Actions and representations of mapping class groups – ModGroup

We use various methods inspired from quantum topology
in this study.

There were several results obtained so far eg Witten's conjecture for
many hyperbolic manifolds (Marche and coll) and the study
of finite representations (Masbaum and coll, Funar).

We want to understand the quantum repersentations and
the dynamics on moduli spaces.

(Masbaum, A. W. Reid) All finite groups are involved in the Mapping Class Group. Geometry and Topology (to appear)

(Masbaum, P. M. Gilmer) Dimension formulas for some modular representations of the symplectic group in the natural characteristic. Journal of Pure and Applied Algebra (to appear)

(Funar,W. Pitsch) Finite quotients of symplectic groups vs mapping class groups, 33p., arxiv:1103.1855, revision June 2012.

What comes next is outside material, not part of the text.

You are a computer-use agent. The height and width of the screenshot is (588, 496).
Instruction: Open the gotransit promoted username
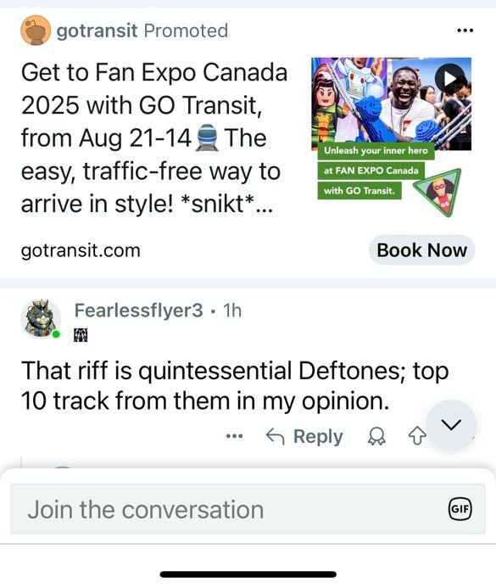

The emergence of topological quantum field theory in mathematics
can be traced to the work of E. Witten at the end of the 80's.
Prior to this M.Atiyah, N.Hitchin and S.Donaldson
had shown that Yang-Mills Theory (the standard model of particles)
was of profound mathematical interest
providing a  powerful tool to analyse the geometry
of four dimensional manifolds.
The success of their approach was breathtaking.
The Witten's results added force to the
notion that one can obtain results in low dimensional topology
by applying techniques from quantum field theory.

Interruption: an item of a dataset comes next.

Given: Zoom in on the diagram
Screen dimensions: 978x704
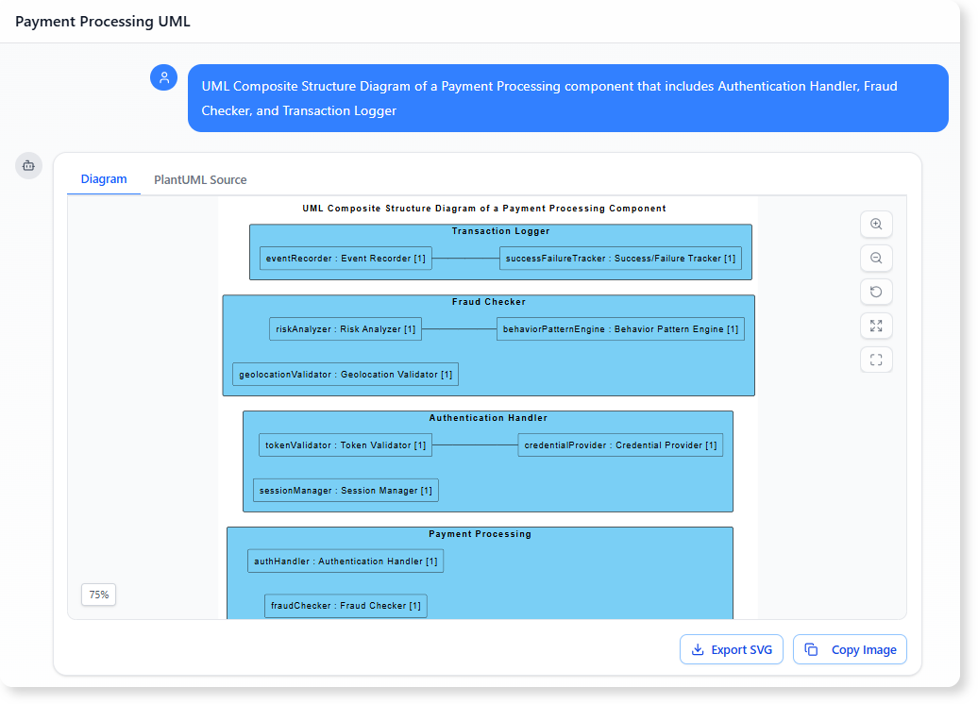Looking at the screenshot, I should pyautogui.click(x=876, y=225).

Broadly speaking, the underlying  principal evoked in their work
is that topology in dimensions three and four should
be considered as a branch  of physics,
more particularly of quantum field theory.
Following this realisation, a cascade of results were proven
and new directions of research were opened, giving rise to
what one might call the ``quantum world'':
quantum groups, quantum invariants etc.

Our philosophy in this project, is to apply techniques and lessons
of the quantum approach to low dimensional topology
more widely in the study of actions and representations of the
mapping class groups of surfaces.
A fundamental difficulty in the study  of the the mapping class group
is that we know very few linear representations.
The mapping class group does admit natural actions
on spaces of structures related to the surface; for example
the space of laminations  of the surface,
the curve and arc complexes,
and the character variety of the fundamental group.
Our aim is to study these actions together with
the actions on the associated quantifications of the underlying spaces,
 exploiting  the interplay between geometry, topology and dynamics,
leading to  new perspectives in the theory of the mapping class group.